[Pixel coordinate grounding data]
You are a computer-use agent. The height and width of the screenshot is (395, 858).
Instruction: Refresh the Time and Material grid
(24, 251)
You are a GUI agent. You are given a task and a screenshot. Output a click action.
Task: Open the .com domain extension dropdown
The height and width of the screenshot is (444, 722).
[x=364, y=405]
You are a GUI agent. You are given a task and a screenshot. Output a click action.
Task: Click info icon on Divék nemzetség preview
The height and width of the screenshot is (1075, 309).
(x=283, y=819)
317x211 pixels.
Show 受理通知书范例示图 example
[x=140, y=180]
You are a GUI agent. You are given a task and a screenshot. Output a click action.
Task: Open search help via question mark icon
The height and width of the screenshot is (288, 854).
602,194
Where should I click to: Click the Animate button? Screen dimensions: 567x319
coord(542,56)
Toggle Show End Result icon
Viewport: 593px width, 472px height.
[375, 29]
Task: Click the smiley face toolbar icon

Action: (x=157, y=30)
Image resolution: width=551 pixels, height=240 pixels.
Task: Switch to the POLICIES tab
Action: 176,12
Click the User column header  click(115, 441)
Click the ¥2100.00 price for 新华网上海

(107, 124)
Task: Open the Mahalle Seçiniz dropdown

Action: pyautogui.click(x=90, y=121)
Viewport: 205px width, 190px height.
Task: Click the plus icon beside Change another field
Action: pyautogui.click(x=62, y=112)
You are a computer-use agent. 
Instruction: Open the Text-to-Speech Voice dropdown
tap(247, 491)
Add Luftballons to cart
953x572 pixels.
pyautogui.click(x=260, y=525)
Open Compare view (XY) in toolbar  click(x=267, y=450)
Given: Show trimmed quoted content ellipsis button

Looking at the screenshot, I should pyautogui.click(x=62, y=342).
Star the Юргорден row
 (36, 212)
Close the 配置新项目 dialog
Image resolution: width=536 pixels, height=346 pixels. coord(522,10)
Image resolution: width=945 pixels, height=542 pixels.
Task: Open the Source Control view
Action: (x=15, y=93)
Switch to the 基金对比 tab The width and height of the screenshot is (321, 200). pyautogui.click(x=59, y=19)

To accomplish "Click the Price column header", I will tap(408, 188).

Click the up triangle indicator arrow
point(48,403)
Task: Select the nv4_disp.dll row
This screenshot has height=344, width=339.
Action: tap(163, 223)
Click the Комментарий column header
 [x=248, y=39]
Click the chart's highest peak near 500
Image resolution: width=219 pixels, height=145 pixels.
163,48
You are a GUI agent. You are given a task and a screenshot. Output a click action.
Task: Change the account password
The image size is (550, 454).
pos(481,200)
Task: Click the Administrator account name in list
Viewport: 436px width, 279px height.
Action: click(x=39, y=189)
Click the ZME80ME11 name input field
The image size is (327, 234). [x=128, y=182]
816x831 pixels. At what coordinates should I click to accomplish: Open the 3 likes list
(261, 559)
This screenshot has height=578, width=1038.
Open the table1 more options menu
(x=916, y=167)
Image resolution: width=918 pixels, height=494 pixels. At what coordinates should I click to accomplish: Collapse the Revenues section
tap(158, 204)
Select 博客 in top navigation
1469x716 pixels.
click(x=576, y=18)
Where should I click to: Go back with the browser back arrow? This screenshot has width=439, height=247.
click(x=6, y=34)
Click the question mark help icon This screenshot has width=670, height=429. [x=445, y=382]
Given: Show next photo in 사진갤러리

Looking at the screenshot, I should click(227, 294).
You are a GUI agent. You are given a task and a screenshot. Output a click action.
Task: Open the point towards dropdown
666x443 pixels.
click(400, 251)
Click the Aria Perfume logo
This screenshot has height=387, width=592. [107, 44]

_Task details_: Wherever the string "account" is found in the entries, copy the line it sits in.

_Reply to the exercise_:
Task: Change the account password
Task: Click the Administrator account name in list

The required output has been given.